On the one hand, it’s lucky that corporate marketing execs are so daft, because naming-rights deals have helped make new stadiums a hell of a lot more affordable in recent years without dipping quite as far into the public purse. (This is assuming that you think making it more affordable to tear down 20-year-old stadiums and build new ones is a good thing, big-picture speaking.) On the other, if you’re an employee of, say, the University of Phoenix who’s being told there’s no money to give you a raise because the university is in a death spiral of red ink, you might consider giving up on making a case that you deserve it, and instead argue that you’re “a fun project to get involved with.”
“…naming-rights deals have helped make new stadiums a hell of a lot more affordable in recent years without dipping quite as far into the public purse.”
I’ve always believed that naming-rights deals don’t decrease the public cost; it just allows the club to add more bells and whistles.
Well, there is also that. But the upside of naming rights deals, such that there is one, is that it’s not the public’s money being thrown away on them.
Naming rights deals make perfect sense to the CEOs who invariably lead the charge on them.
First, you have an advertising budget anyway. So why not spend it something totally cool that lets you hang out with Lebron instead of giving it to a dorky ad agency that will spend your money telling you how much it helped rather than getting you into a room with some famous athletes and their apparently endless supply of awesome girlfriends and hangers on. And Hip/Hop bands! (Do they still have hip hop bands? Memo to Mrs. Klingenfelder, check to see if famous people still think hip hop bands are cool.
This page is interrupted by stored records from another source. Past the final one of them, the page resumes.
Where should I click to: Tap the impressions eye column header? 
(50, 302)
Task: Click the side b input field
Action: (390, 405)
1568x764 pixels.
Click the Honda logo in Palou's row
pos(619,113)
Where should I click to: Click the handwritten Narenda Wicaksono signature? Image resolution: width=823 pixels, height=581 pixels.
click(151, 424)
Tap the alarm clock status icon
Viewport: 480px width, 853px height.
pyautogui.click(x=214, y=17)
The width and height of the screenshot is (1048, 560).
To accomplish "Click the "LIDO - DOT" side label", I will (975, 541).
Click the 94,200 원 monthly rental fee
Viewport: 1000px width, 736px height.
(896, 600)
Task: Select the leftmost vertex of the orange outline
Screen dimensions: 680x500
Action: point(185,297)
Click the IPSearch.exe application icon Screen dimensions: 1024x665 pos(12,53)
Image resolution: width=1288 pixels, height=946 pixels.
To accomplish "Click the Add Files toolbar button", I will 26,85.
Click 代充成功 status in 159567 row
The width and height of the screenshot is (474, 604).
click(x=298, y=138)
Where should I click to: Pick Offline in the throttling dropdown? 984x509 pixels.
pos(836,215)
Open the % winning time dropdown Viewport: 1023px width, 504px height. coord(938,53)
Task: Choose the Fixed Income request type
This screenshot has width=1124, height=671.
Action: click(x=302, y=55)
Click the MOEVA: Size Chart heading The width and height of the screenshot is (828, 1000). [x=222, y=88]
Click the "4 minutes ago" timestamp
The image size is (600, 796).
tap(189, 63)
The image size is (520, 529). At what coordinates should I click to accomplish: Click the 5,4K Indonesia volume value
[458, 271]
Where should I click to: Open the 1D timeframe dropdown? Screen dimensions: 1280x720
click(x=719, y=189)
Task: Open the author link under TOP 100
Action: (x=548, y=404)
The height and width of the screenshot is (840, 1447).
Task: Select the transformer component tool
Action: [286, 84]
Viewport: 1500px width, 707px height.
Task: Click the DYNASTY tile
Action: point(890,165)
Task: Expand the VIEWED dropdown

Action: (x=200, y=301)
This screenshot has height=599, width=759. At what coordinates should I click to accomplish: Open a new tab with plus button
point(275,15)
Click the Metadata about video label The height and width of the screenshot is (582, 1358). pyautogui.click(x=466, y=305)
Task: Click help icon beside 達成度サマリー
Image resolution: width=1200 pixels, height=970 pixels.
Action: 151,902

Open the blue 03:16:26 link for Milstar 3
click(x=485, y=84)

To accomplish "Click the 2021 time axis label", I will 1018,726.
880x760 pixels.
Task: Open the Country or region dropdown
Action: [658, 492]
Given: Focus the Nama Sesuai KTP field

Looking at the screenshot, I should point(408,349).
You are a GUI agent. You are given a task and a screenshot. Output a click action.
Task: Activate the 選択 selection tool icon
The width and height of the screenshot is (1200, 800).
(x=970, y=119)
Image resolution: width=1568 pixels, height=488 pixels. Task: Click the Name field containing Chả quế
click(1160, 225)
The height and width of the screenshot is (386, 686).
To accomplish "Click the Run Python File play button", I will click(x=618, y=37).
And if they are still called bands these days).
Second, since this is advertising money, technically every minute you spend with Lebron, or looking for Lebron so you can totally hang out with him because he is sure to think you are really cool because you’re a CEO and everything and you spent $20m to put a name on the side of a building and some part of that $20m finds it’s way into his pocket and maybe you’ll get a ride in that totally tricked out Escalade that might be his that you saw in the VIP parking lot when you came in through the private entrance, is actually work time. You are representing the company, so everything you spend is a legitimate work expense incurred representing the company.
No-one will ask if the $7800 in snacks billed to the corporate account was actually necessary, nor if you were really representing the interests of the company (or how) at the ‘after party’, which seems to have taken place in the kind of club the typical staid, old, establishment CEO would never get invited to otherwise.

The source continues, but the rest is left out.